A WDI Brasil geralmente não se ocupa de cotas afirmativas no ensino superior, que não são da nossa alçada porque geralmente não consideram sexo. Não existem cotas para o sexo feminino e nem deviam existir; a primeira divisão de vagas deveria ser sexual, meio a meio. O mesmo deveria servir para cotas na política: ou vai, ou racha. Se essas ideias parecem muito radicais, imaginem outro sistema de ensino em vez de reformas no nosso sistema injusto…

De qualquer modo, mesmo não sendo uma posição da WDI Brasil, as atuais voluntárias são a favor das cotas. Concordamos principalmente com as cotas baseadas em classe social e aquelas para pessoas com deficiência, mas também de cotas raciais e para povos originários. Não somos a favor de cotas para orientação sexual, não conseguimos nem imaginar como a banca de heteroidentificação faria a distribuição das vagas. Se alguém não sabe, uma banca de heteroidentificação (o nome não tem a ver com orientação sexual) serve para identificar se alguém pode ou não se candidatar à determinada vaga, se pertence ou não a determinado grupo. Essa análise evidentemente é mais objetiva e justa com os critérios de classe e deficiência, mas ainda possui alguma objetividade nas cotas raciais e para povos originários.

● **Exercício proposto 1**
Indique se cada afirmação concorda com o texto sobre cotas, respondendo sim ou não e citando as palavras do texto que decidem a questão.
(a) As atuais voluntárias da WDI Brasil são contra as cotas.
(b) As voluntárias apoiam cotas para orientação sexual.
(c) Não existem cotas para o sexo feminino.
● **Exercício proposto 2**
Responda com base no texto sobre cotas:
(a) Como deveria ser a primeira divisão de vagas?
(b) Para que serve uma banca de heteroidentificação?
(c) Com quais cotas as voluntárias concordam principalmente?
● **Exercício proposto 3**
Retome o texto sobre cotas e dê continuidade a ele a partir da última frase apresentada.

● **Dados registrados**
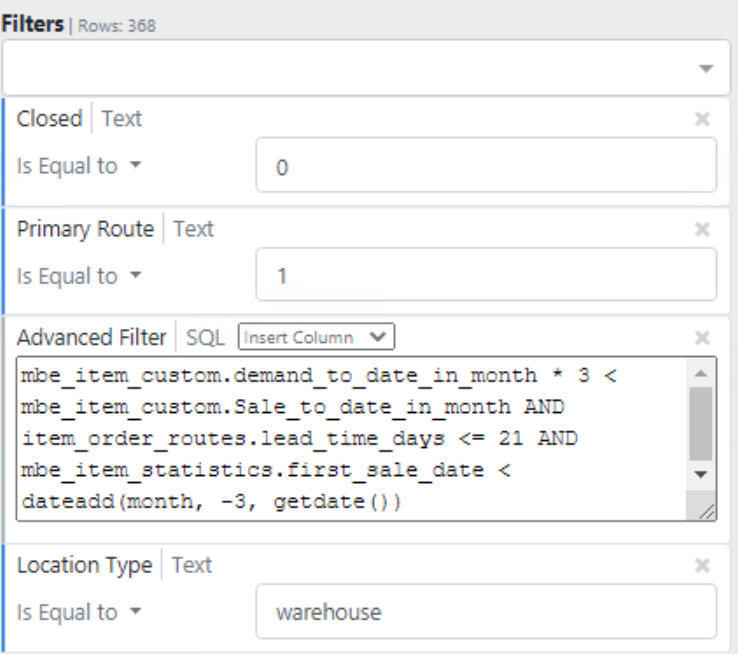Viewport: 738px width, 654px height.
Task: Change the Primary Route 'Is Equal to' operator
Action: pos(77,276)
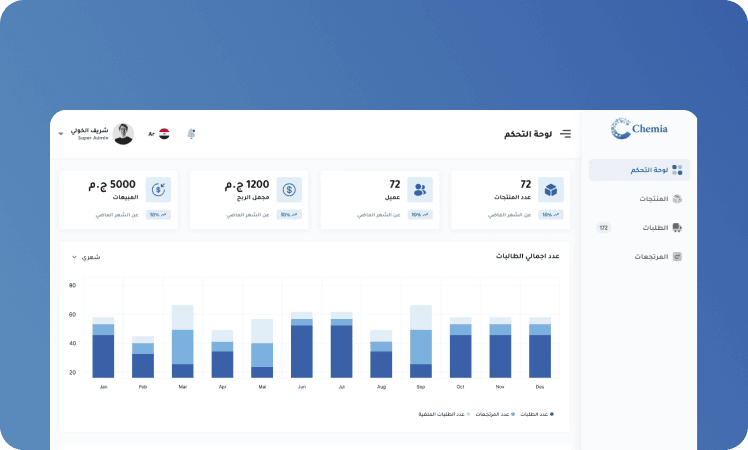Screen dimensions: 748x450
Task: Click the gross profit dollar icon
Action: [x=289, y=189]
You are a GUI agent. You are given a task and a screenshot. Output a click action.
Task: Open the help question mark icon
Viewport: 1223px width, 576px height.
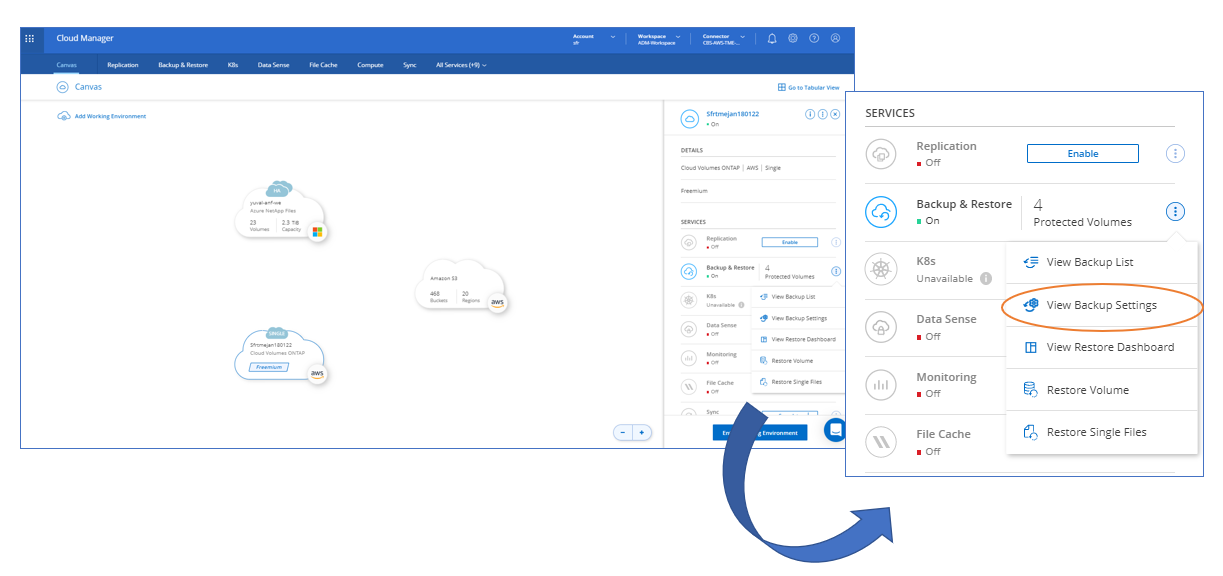(814, 38)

● **Resposta escrita 1**
(a) Não: "as atuais voluntárias são a favor das cotas."
(b) Não: "Não somos a favor de cotas para orientação sexual"
(c) Sim: "Não existem cotas para o sexo feminino"

● **Resposta escrita 2**
(a) Sexual, meio a meio.
(b) Serve para identificar se alguém pode ou não se candidatar a determinada vaga, ou seja, se pertence ou não a determinado grupo.
(c) Com as cotas baseadas em classe social e com as cotas para pessoas com deficiência.

● **Resposta escrita 3**
Essas bancas são importantes para evitar fraude. Muita gente vai lembrar que 20 anos atrás, quando as cotas raciais surgiram no Brasil, a discussão sobre a fraude foi a primeira coisa a ser levantada. E ninguém, absolutamente ninguém, sugeriu que não fosse haver fraude. Ninguém sugeriu que “uma pessoa branca jamais tentaria burlar o sistema”, e todo mundo se perguntou como evitar que alguém se aproveitasse das cotas afirmativas.

De acordo com que a ideia das cotas se espalhou e o tempo passou, acompanhamos diversas situações, como o caso objetivo de Lucas Soares Fontes, o caso subjetivo de Glaucielle da Silva Dias e o caso hilário dos gêmeos Alex e Alan Teixeira.

Esses são casos que não invalidam a necessidade de cotas, até porque é esperado que a banca mais acerte do que erre. Porém, de acordo com a firma de advogados Peterson Escobar, os parâmetros não são claros. Os editais não necessariamente publicam esses critérios, embora exista uma lista de fenótipos a serem observados para afirmar se alguém é, por exemplo, negro ou pardo.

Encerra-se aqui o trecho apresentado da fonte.